Fold a paper plane. (See the plans on my site for the Nakamura Lock or in the Online Exploring Paper Magazine published by the Exploratorium.)

To Do and Notice

Fly your paper plane. Trim it until it glides in a straight line smoothly to the floor.

All paper airplane gliders have a natural speed and angle at which they will steadily glide down to the ground. Fly them too slowly and the nose will drop and the plane will dive, fly them too fast and the nose will rise and the plane will climb or stall.

If you cannot find any speed to keep the nose from falling into the ground bend the back of the wing up.

If the nose points up and then stalls at all speeds bend the back of the wing down.

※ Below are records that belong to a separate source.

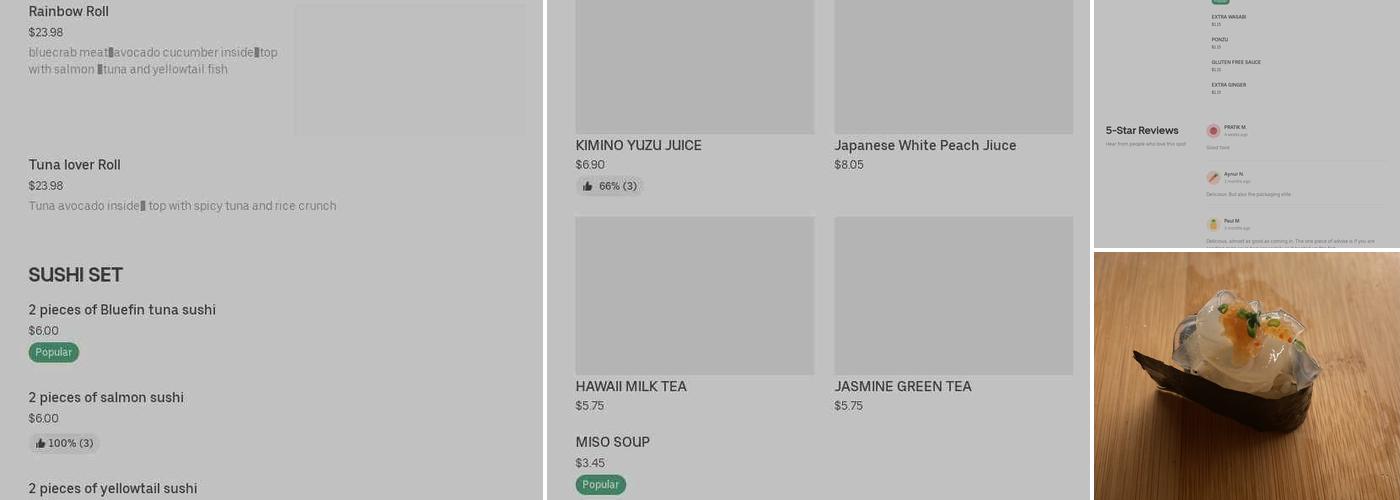Click thumbs-up icon under salmon sushi
Viewport: 1400px width, 500px height.
click(x=41, y=443)

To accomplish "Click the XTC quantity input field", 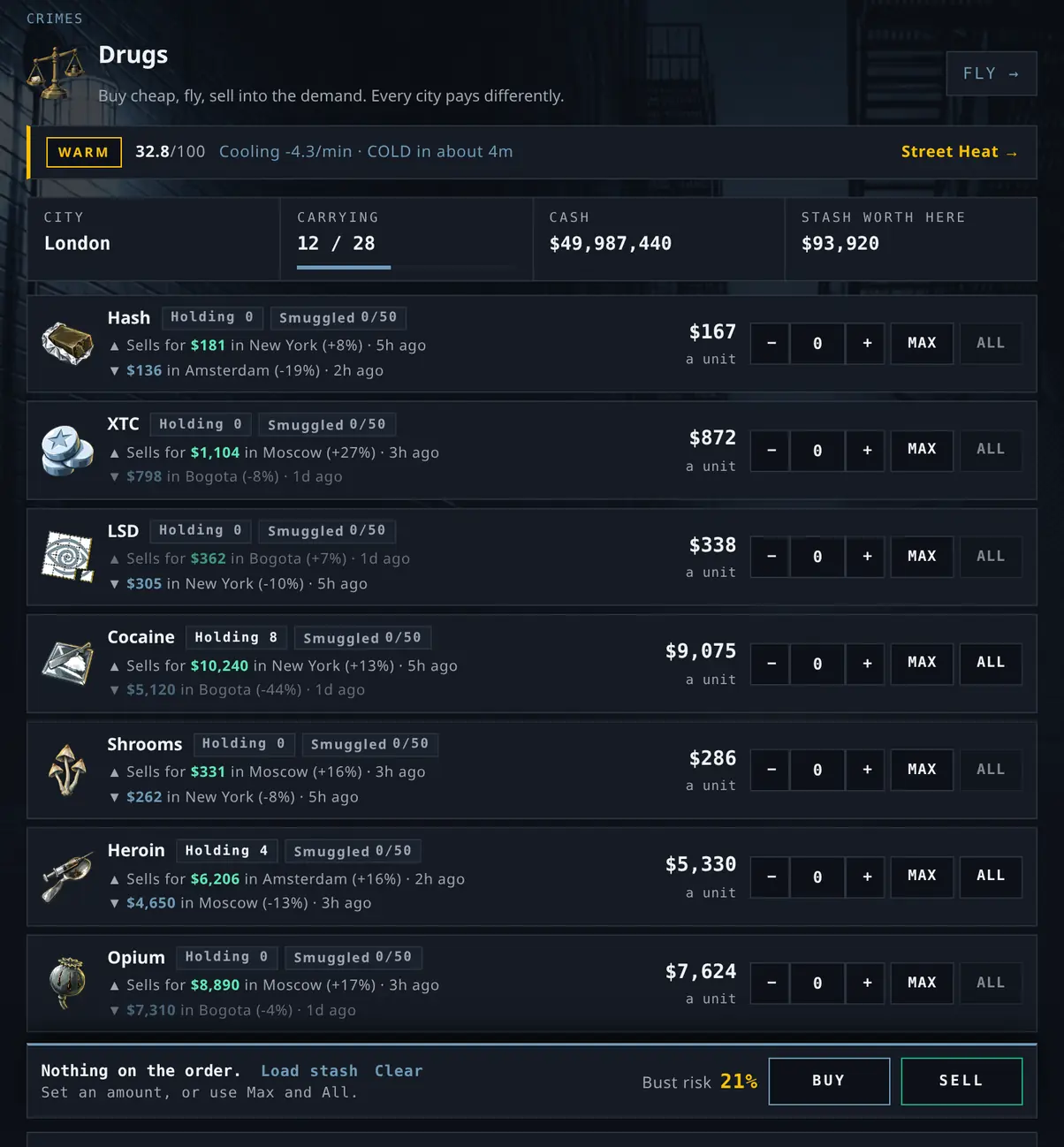I will [x=817, y=450].
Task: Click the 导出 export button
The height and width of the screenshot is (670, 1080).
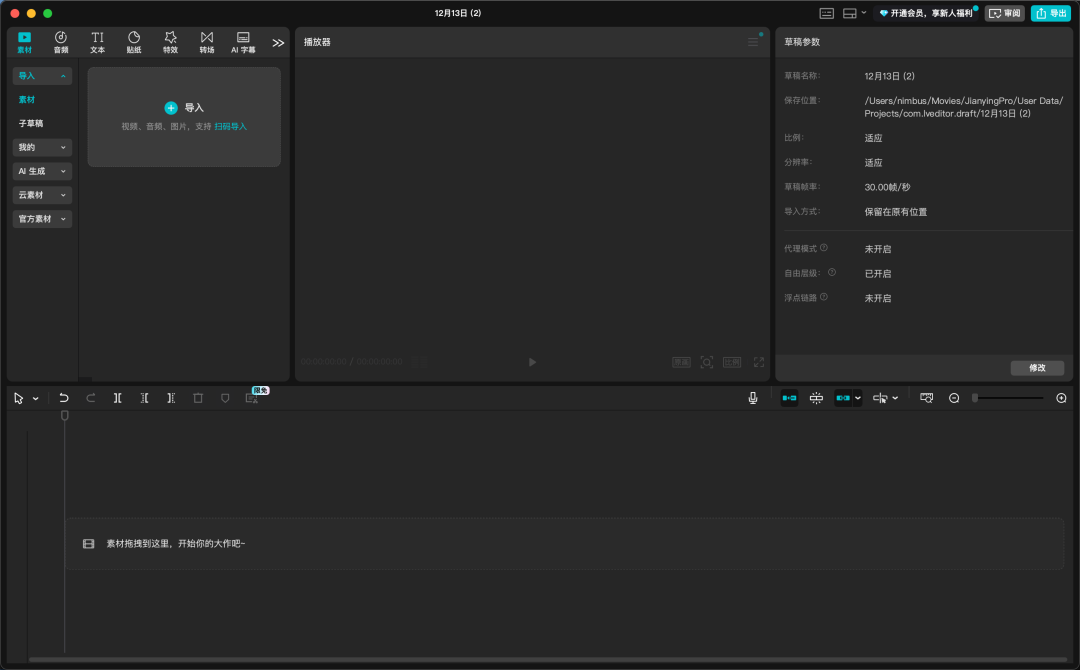Action: pyautogui.click(x=1050, y=13)
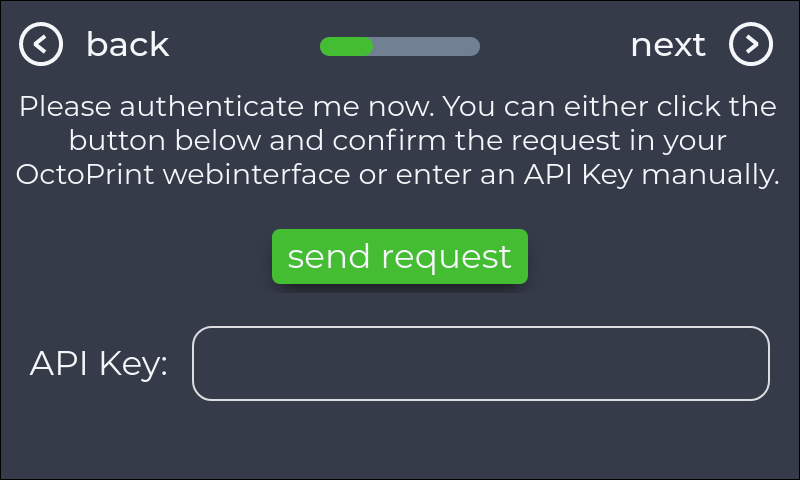Focus the API Key input field
Screen dimensions: 800x480
pyautogui.click(x=480, y=363)
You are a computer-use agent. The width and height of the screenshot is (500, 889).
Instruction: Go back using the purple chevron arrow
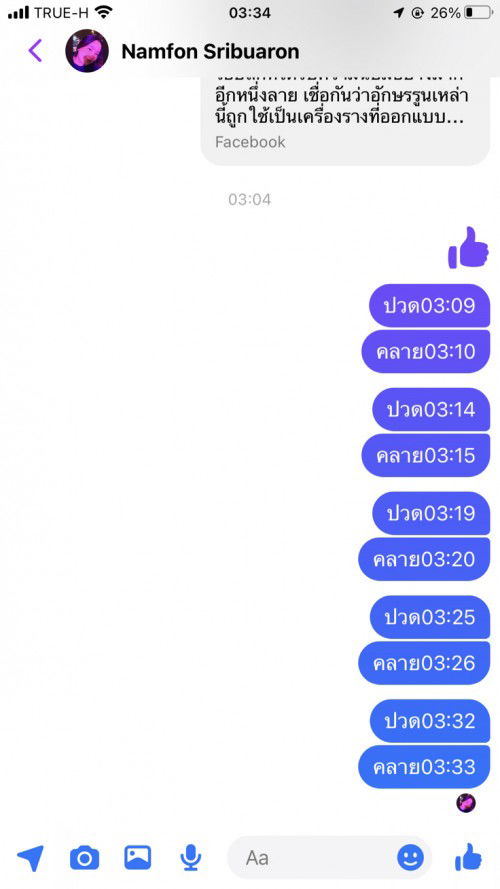tap(35, 51)
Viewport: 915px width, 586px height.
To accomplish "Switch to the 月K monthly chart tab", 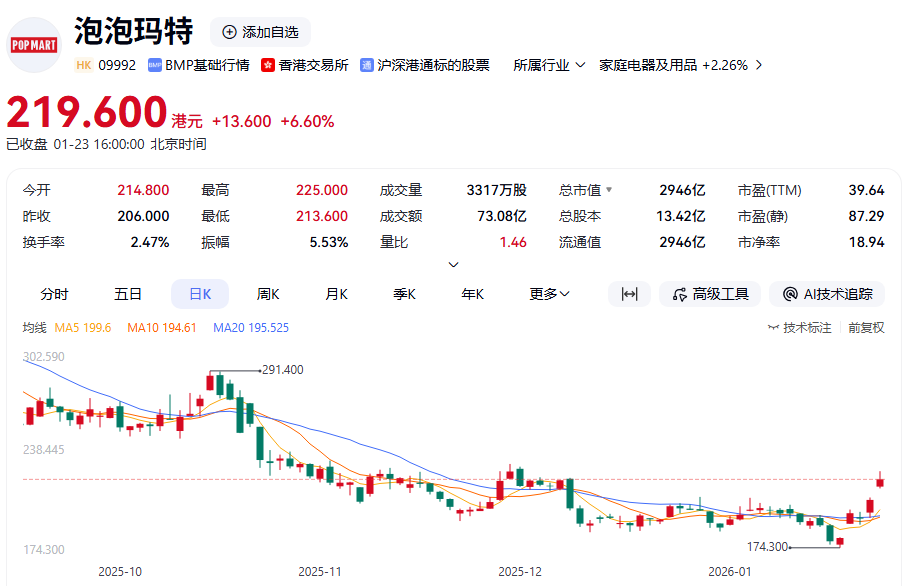I will tap(336, 294).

Practice and learn to throw your plane at the exact right speed and angle so that it will smoothly fly to the ground.

We call this the Goldilock's throw, not too fast, not too slow, just right.

Stretch a string, horizontally, just below chin height.
Measure the height, H, of this string above the floor, perhaps H = 1.5 m.

Launch your plane over this string.

Note the point where the plane hits the floor.

Measure the horizontal distance from the string to where the plane hit the floor, D.

Compute the glide ratio, D/H.

Find an airplane design and trim that gives the best glide ratio.

What's Going On?

As a plane falls under gravity it pushes air backward and down to keep itself aloft and to move forward.

Each different airplane has a different glide ratio.

Even the same airplane when trimmed differently a have a different glide ratio.

So What?

Once it gets up to flying speed, after a 300 m long drop, the human body has a glide ratio of 1.
That means that if it falls a kilometer it can glide a kilometer forward.

A modern high performance glider will have a glide ratio over 40.
It will fly 40 km forward for every kilometer it drops.